**Activity:** An exact, word-for-word copy of the entries is required, beginning at the line that contains "Open the sigma" and ending at the last line, both included.

..............................

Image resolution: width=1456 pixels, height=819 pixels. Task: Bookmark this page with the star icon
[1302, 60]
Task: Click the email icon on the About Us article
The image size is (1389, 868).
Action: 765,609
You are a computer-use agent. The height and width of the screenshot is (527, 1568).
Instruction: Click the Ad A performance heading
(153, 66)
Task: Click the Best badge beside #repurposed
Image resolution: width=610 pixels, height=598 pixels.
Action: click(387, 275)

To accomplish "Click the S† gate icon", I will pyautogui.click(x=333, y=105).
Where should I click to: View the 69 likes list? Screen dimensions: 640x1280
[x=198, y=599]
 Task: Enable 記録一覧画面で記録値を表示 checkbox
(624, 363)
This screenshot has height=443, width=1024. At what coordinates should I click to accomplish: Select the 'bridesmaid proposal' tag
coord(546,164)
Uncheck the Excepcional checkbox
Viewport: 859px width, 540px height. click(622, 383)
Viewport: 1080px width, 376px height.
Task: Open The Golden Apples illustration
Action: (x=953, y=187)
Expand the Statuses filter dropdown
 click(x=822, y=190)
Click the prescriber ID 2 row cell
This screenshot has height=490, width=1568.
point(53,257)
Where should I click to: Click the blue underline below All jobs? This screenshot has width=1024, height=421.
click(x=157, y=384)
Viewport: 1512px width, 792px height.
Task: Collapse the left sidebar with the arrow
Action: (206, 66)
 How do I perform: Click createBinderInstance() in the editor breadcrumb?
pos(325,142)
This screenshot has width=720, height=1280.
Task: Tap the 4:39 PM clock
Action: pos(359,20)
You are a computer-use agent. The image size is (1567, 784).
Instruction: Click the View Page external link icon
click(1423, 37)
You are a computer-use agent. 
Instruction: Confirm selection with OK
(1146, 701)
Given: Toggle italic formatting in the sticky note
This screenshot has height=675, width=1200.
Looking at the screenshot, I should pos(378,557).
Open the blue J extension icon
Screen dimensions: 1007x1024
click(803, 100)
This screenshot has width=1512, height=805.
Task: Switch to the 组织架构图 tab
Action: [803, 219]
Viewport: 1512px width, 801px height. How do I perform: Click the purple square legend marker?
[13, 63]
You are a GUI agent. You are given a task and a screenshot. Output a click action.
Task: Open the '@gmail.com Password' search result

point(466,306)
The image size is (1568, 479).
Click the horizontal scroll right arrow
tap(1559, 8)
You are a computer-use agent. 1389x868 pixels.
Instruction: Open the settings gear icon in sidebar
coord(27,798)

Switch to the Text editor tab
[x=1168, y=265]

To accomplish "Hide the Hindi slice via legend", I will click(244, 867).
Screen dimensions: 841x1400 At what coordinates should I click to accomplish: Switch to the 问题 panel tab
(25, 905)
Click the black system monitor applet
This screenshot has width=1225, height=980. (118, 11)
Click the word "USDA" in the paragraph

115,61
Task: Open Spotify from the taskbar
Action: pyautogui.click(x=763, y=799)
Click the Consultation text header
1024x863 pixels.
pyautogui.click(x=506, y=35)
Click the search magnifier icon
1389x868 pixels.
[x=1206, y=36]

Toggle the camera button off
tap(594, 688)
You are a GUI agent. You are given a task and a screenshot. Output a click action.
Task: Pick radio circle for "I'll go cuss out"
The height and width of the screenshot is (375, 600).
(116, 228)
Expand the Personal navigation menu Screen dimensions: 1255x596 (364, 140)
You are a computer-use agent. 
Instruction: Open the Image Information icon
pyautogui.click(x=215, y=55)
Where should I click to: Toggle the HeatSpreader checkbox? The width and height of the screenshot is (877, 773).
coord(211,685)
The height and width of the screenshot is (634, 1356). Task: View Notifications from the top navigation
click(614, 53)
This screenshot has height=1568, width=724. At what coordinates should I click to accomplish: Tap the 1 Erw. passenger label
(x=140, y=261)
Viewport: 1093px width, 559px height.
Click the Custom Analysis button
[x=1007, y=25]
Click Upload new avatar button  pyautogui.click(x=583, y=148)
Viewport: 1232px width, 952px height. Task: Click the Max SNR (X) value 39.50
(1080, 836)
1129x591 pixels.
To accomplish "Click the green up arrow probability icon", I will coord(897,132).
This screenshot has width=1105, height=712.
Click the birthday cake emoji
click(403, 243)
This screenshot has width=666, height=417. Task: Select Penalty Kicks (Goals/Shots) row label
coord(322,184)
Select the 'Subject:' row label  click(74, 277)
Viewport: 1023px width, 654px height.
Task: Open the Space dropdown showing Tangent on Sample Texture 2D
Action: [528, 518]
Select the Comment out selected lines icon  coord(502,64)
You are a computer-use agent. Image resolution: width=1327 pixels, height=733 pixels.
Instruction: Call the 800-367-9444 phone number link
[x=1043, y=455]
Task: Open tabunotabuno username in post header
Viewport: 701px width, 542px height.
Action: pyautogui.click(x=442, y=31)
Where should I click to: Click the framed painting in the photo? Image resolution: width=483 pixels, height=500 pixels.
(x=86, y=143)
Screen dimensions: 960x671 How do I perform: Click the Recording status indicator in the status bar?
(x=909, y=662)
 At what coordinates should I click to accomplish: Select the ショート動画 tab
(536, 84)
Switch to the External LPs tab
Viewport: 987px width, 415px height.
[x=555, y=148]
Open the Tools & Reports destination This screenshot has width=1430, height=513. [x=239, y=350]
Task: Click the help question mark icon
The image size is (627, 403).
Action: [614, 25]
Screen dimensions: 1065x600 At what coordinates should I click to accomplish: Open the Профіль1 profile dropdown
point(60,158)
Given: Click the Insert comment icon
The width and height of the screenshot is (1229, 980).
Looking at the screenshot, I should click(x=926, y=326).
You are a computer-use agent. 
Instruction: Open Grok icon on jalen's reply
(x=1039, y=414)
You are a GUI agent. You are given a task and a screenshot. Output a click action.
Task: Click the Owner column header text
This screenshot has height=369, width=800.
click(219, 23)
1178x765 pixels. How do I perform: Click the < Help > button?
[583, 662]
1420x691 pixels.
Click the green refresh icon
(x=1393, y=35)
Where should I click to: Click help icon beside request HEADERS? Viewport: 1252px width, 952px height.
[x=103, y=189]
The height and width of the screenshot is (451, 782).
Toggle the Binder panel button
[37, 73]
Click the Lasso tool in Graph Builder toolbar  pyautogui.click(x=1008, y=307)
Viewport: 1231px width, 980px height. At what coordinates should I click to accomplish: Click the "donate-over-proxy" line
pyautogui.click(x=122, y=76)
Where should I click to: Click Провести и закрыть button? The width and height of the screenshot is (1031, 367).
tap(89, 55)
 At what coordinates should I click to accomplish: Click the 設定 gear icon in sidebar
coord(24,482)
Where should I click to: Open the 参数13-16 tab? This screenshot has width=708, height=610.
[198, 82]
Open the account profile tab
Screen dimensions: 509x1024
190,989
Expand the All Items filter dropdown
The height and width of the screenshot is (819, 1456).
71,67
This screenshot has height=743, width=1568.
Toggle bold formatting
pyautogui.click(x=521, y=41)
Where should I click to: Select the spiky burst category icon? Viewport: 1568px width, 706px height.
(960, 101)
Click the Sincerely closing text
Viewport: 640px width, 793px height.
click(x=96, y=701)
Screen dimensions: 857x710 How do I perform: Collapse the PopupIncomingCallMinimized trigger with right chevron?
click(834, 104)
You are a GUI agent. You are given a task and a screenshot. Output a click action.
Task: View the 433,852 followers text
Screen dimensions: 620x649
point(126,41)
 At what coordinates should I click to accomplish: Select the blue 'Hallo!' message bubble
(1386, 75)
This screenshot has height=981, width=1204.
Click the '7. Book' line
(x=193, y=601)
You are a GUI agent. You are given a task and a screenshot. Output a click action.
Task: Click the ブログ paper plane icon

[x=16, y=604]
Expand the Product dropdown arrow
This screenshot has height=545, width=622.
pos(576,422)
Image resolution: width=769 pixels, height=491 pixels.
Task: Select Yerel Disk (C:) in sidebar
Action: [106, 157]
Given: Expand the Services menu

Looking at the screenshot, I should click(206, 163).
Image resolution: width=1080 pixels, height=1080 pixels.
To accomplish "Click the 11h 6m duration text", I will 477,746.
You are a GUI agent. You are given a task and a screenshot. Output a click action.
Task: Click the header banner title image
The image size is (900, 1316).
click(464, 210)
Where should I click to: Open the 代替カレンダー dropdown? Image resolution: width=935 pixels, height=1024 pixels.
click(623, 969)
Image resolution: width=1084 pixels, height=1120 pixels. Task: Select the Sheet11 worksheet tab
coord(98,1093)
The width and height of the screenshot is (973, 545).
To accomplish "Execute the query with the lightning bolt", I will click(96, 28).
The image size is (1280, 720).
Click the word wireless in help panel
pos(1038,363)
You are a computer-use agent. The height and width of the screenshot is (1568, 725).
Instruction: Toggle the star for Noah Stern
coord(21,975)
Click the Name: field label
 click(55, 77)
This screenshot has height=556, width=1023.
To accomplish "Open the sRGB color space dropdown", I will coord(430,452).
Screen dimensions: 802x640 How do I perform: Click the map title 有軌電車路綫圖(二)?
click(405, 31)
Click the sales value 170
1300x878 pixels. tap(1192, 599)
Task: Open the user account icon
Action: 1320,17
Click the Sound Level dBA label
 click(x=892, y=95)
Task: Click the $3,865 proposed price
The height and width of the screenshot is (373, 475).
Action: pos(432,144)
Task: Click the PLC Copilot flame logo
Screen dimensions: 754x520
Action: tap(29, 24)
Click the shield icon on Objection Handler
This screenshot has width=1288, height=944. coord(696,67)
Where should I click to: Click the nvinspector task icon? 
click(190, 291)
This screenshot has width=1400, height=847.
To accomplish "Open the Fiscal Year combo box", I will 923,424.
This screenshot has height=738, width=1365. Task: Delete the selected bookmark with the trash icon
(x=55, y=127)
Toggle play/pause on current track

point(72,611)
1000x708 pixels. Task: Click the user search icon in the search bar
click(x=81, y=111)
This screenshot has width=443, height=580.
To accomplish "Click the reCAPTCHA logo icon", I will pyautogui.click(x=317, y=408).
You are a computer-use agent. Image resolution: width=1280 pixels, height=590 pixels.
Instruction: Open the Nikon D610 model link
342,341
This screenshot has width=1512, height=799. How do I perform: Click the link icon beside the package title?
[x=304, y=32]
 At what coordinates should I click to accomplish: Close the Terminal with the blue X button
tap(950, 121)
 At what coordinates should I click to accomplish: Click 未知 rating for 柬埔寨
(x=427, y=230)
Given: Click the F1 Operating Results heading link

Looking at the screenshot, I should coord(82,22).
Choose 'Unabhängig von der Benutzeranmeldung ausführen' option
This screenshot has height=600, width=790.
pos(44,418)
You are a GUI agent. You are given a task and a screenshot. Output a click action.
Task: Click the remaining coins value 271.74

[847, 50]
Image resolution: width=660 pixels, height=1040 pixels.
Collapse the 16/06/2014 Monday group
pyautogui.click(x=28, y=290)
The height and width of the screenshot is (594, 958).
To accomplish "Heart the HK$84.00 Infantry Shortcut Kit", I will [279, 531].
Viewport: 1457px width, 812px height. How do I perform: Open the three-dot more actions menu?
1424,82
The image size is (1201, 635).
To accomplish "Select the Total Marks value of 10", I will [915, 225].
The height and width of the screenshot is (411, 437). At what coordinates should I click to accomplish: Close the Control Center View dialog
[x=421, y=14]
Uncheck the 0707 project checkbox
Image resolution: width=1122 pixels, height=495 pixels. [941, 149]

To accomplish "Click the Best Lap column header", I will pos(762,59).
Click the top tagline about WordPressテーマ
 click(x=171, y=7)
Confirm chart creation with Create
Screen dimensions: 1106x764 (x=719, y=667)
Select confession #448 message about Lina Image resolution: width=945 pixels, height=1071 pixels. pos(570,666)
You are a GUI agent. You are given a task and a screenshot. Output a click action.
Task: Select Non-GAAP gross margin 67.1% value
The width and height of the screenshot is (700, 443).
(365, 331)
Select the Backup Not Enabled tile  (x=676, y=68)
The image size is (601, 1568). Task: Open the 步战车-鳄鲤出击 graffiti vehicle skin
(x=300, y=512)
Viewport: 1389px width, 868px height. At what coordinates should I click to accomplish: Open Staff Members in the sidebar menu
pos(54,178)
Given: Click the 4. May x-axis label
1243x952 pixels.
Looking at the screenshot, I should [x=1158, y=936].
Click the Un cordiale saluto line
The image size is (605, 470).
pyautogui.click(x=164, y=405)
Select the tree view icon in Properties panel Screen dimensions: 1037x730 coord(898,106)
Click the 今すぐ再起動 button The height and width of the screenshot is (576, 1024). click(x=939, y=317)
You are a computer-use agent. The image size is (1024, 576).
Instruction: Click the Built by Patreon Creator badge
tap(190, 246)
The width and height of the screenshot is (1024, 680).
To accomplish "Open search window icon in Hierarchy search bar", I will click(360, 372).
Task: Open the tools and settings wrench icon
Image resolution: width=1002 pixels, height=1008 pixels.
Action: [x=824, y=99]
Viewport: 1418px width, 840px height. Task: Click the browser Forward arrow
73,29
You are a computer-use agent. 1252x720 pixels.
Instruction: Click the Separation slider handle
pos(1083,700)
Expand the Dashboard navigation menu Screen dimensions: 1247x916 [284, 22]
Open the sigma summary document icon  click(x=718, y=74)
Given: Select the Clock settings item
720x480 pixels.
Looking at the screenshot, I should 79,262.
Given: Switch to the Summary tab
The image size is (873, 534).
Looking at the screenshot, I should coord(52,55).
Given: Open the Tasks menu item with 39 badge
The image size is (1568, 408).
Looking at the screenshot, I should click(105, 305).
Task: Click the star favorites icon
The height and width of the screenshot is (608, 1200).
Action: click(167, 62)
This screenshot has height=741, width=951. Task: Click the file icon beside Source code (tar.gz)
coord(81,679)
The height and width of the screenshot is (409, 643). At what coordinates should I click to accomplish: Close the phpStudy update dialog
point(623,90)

..............................

**Solution to the problem:**
Open the sigma summary document icon  click(x=718, y=74)
Given: Select the Clock settings item
720x480 pixels.
Looking at the screenshot, I should 79,262.
Given: Switch to the Summary tab
The image size is (873, 534).
Looking at the screenshot, I should coord(52,55).
Given: Open the Tasks menu item with 39 badge
The image size is (1568, 408).
Looking at the screenshot, I should click(105, 305).
Task: Click the star favorites icon
The height and width of the screenshot is (608, 1200).
Action: click(167, 62)
This screenshot has height=741, width=951. Task: Click the file icon beside Source code (tar.gz)
coord(81,679)
The height and width of the screenshot is (409, 643). At what coordinates should I click to accomplish: Close the phpStudy update dialog
point(623,90)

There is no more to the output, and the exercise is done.